Automobile sales units jumped in September
As the above chart shows, oil imports have historically lagged year-over-year growth in car sales. This reiterates the importance for tanker investors to look at car sales. Based on the latest data available, the number of automobiles sold rose from 16.5 million in August to 19.4 million September. The year-over-year growth jumped from 10.28% to 19.69%. The six-month rolling average year-over-year growth, which shows the longer-term trend, jumped from 10.87% to 12.44%.
China’s car ownership has much farther to go
In the past, China has been known as the country of bicycles. With little money to purchase cars, most people had to bike to travel from one place to another. But that’s rapidly changing as the country’s economic growth continues to fuel wage increases. Car ownership in China was only at 54 cars per 1,000 people in 2000, according to the World Bank. The world average was 120 cars, while developed countries averaged 500-plus. This means car use in China is still under-penetrated and there’s much room for growth. As China is transitioning to a more consumption-driven economy, car sales and oil demand aren’t likely to slow down as much as people may think.

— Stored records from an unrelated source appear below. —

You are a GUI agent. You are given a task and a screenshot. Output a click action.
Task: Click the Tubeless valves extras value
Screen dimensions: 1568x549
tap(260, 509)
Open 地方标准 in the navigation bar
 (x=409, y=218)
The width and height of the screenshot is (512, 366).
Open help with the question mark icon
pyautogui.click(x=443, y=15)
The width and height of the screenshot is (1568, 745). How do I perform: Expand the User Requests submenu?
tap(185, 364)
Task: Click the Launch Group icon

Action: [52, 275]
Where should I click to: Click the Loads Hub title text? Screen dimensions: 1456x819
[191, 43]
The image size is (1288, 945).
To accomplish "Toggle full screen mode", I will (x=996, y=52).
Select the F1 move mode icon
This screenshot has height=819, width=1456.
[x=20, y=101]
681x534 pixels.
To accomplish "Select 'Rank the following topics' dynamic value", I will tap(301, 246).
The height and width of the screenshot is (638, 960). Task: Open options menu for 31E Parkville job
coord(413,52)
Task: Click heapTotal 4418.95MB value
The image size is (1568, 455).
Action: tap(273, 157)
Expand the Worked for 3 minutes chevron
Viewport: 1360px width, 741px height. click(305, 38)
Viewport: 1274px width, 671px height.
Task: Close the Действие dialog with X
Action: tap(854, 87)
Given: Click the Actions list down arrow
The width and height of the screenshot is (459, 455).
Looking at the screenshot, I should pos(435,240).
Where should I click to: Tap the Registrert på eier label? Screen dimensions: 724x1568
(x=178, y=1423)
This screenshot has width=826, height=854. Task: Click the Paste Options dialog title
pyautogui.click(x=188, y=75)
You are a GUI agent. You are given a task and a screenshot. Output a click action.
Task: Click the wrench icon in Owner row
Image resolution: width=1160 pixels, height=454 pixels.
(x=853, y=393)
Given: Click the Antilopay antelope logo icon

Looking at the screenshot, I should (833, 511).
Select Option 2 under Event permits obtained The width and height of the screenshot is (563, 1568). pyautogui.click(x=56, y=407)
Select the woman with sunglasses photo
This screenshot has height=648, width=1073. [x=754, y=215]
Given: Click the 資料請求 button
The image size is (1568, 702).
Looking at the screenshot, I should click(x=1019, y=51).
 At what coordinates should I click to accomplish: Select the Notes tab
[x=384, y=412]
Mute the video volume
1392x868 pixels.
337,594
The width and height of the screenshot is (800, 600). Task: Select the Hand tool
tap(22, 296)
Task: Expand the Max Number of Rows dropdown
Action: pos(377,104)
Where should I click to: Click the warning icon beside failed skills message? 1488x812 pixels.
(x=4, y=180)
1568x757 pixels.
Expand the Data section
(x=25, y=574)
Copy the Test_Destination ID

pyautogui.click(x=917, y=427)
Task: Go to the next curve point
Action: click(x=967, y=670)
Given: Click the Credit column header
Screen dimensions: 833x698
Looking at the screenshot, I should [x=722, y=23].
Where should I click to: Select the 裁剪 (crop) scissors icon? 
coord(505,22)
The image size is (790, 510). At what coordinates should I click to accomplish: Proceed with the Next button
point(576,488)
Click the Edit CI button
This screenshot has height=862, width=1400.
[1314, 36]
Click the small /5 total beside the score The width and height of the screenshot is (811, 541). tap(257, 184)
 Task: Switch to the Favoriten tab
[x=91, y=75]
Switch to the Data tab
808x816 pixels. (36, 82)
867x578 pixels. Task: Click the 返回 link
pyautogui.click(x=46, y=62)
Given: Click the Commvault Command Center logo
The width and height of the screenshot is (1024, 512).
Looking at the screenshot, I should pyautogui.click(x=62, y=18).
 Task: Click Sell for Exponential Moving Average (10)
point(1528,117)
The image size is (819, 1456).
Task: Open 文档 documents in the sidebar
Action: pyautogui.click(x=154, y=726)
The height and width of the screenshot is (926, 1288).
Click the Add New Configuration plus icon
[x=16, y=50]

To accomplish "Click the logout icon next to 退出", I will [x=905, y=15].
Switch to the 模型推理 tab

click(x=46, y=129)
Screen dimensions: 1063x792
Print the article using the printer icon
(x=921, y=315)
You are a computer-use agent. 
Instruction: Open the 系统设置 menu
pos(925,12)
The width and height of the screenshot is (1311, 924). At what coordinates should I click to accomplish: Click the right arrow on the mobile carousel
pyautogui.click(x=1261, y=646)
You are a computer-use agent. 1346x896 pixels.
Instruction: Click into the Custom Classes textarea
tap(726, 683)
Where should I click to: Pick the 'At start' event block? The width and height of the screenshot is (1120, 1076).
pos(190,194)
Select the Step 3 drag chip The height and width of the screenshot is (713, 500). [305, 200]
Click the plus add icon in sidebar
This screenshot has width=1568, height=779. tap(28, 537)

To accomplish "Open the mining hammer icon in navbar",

Interpreting the current data
The past few months of car sales growth suggest fuel consumption will increase in the months ahead, which would support oil imports. Robust car sales are also a reflection of solid economic growth. This is long-term positive for crude tanker shipments and for companies like Teekay Tankers Ltd. (TNK), Nordic American Tanker Ltd. (NAT), Frontline Ltd. (FRO), and DryShips Inc. (DRYS). This also applies to the Guggenheim Shipping ETF (SEA), which partially invests in crude tanker companies.